Written task: Change "USB-C" to "HDMI" in the records and reproduce them with nothing else altered. Begin at the line that has "At what coordinates should I click to accomplish: Click" and stop after the line that has "This screenshot has width=525, height=512.".

Record set:
** BEGIN **

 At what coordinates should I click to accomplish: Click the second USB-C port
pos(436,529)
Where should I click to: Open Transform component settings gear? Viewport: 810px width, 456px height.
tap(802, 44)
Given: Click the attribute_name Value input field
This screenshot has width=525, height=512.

** END **
** BEGIN **

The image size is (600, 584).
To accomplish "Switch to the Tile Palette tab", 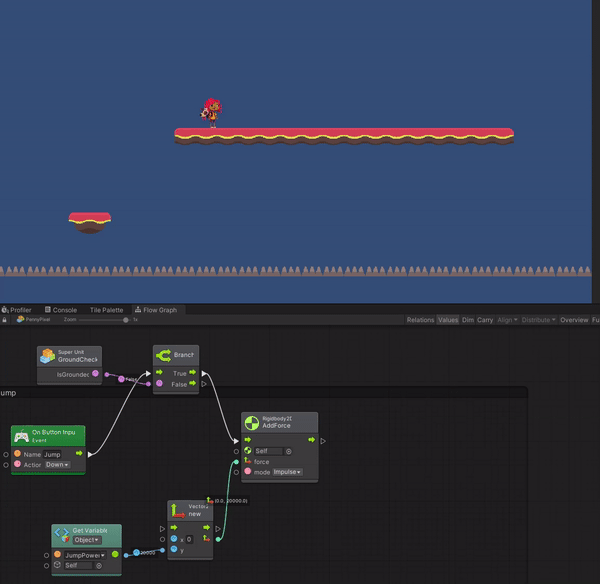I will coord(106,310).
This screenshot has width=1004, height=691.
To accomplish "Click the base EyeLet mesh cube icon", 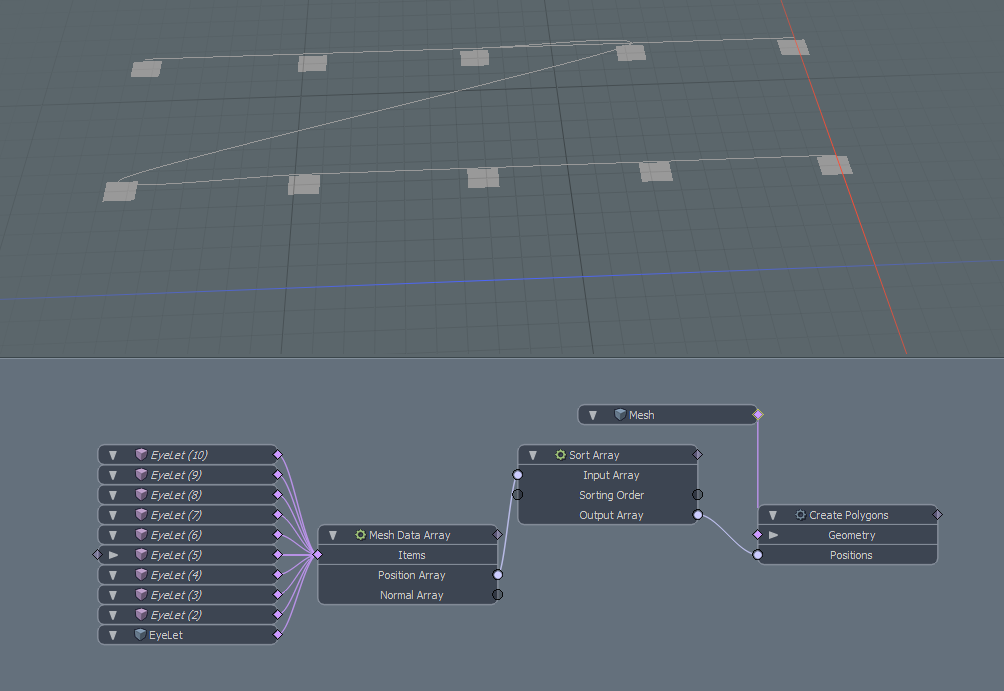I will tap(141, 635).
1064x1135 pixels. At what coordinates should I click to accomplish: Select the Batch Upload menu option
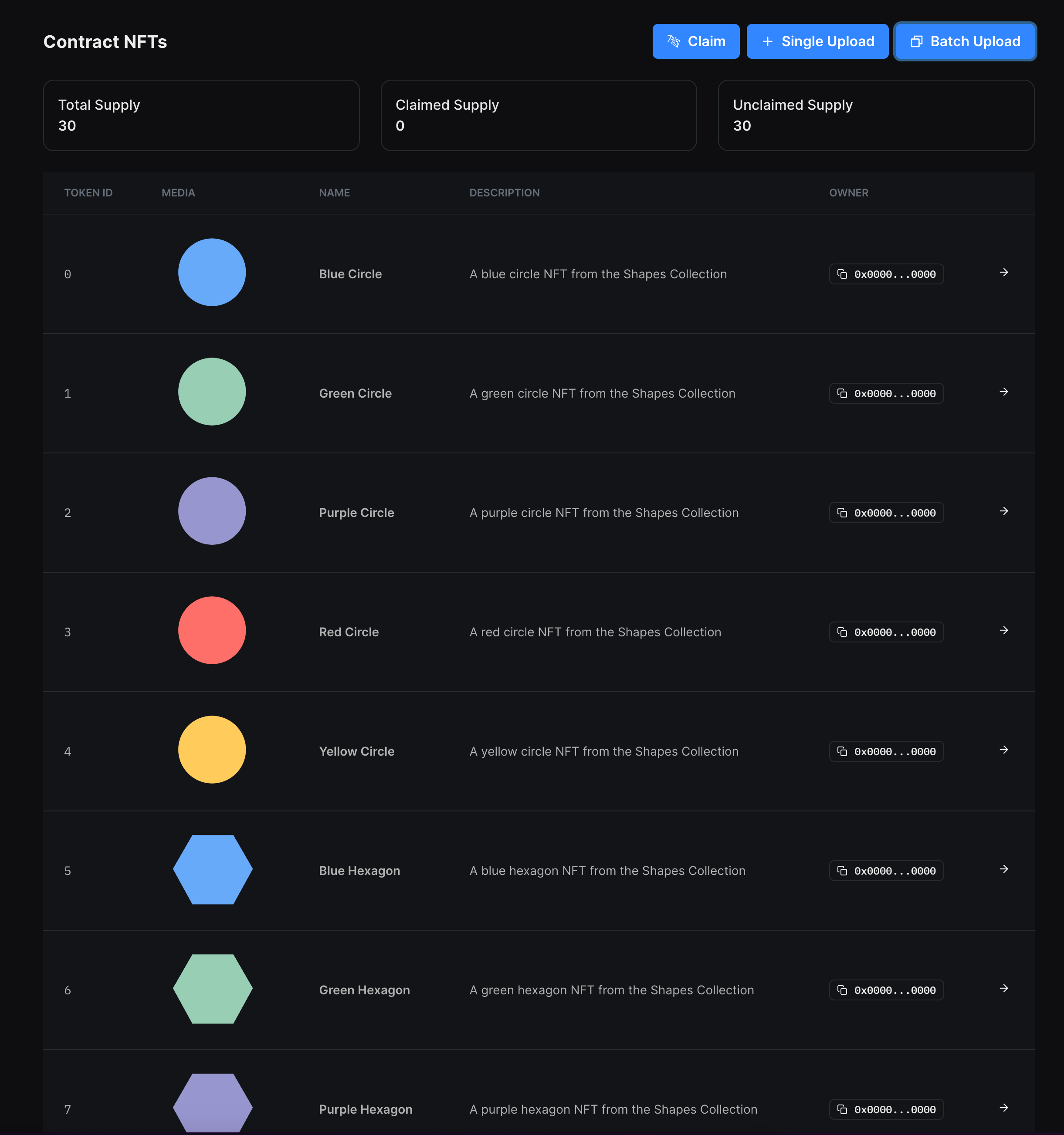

** END **

Answer in full:
 At what coordinates should I click to accomplish: Click the second HDMI port
pos(436,529)
Where should I click to: Open Transform component settings gear? Viewport: 810px width, 456px height.
tap(802, 44)
Given: Click the attribute_name Value input field
This screenshot has width=525, height=512.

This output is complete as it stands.